[Records excerpted from a collection]
________________________

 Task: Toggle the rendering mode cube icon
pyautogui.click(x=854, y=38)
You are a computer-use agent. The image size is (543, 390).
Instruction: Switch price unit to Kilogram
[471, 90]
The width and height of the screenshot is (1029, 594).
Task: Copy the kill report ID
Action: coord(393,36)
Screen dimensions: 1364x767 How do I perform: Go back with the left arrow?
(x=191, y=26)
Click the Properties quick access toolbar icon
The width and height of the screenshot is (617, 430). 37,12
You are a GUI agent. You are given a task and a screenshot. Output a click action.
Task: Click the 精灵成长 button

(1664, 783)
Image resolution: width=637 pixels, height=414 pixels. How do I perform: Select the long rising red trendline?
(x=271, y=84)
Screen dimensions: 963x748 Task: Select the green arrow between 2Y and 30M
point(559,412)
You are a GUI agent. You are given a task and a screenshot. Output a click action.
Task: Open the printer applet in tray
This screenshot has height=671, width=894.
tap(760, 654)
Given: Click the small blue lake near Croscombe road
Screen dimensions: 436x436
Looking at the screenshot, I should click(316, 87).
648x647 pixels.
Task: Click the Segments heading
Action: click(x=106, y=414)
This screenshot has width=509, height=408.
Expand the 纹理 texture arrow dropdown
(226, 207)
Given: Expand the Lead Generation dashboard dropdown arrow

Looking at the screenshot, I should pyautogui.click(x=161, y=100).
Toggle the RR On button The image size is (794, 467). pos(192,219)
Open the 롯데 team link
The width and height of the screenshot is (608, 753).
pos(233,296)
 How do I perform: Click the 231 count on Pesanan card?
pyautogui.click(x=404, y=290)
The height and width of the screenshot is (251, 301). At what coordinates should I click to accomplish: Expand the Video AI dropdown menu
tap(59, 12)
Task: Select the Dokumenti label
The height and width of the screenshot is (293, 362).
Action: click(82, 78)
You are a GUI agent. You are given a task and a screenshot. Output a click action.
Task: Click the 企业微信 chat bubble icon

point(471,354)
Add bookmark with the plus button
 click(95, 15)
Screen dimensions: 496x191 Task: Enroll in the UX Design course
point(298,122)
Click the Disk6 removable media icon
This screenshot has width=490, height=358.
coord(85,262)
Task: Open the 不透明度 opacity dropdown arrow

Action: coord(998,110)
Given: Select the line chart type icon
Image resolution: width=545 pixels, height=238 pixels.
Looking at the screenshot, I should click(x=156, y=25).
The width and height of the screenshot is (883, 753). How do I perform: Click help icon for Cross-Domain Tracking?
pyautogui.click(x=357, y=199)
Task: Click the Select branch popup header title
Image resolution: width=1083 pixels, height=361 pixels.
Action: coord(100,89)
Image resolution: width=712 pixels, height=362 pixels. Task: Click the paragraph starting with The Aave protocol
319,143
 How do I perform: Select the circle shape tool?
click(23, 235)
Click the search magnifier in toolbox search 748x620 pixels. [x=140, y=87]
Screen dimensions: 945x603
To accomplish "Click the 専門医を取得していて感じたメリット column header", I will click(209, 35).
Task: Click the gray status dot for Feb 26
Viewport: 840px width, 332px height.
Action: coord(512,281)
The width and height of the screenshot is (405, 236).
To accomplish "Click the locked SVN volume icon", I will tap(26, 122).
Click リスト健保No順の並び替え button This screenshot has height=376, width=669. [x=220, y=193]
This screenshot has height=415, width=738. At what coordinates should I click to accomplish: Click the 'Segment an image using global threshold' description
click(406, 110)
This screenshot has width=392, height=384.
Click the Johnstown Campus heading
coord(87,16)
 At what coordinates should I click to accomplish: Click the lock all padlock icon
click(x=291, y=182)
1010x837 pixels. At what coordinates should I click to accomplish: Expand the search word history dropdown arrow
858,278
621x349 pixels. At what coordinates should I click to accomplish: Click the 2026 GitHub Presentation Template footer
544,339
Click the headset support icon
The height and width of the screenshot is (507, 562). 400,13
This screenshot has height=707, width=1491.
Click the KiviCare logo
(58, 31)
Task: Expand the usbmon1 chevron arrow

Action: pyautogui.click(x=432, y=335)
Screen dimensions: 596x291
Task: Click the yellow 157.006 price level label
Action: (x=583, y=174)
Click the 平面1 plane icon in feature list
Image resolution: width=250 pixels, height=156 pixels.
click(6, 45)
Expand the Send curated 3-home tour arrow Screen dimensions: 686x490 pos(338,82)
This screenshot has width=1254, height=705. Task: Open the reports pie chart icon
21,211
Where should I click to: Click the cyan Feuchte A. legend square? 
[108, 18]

________________________

=== Your assignment ===
The lines above from the one containing "Task: Click the gray status dot for Feb 26" through the one containing "Click リスト健保No順の並び替え button" are to be set down exactly, and no others.

=== Written response ===
Task: Click the gray status dot for Feb 26
Viewport: 840px width, 332px height.
Action: coord(512,281)
The width and height of the screenshot is (405, 236).
To accomplish "Click the locked SVN volume icon", I will tap(26, 122).
Click リスト健保No順の並び替え button This screenshot has height=376, width=669. [x=220, y=193]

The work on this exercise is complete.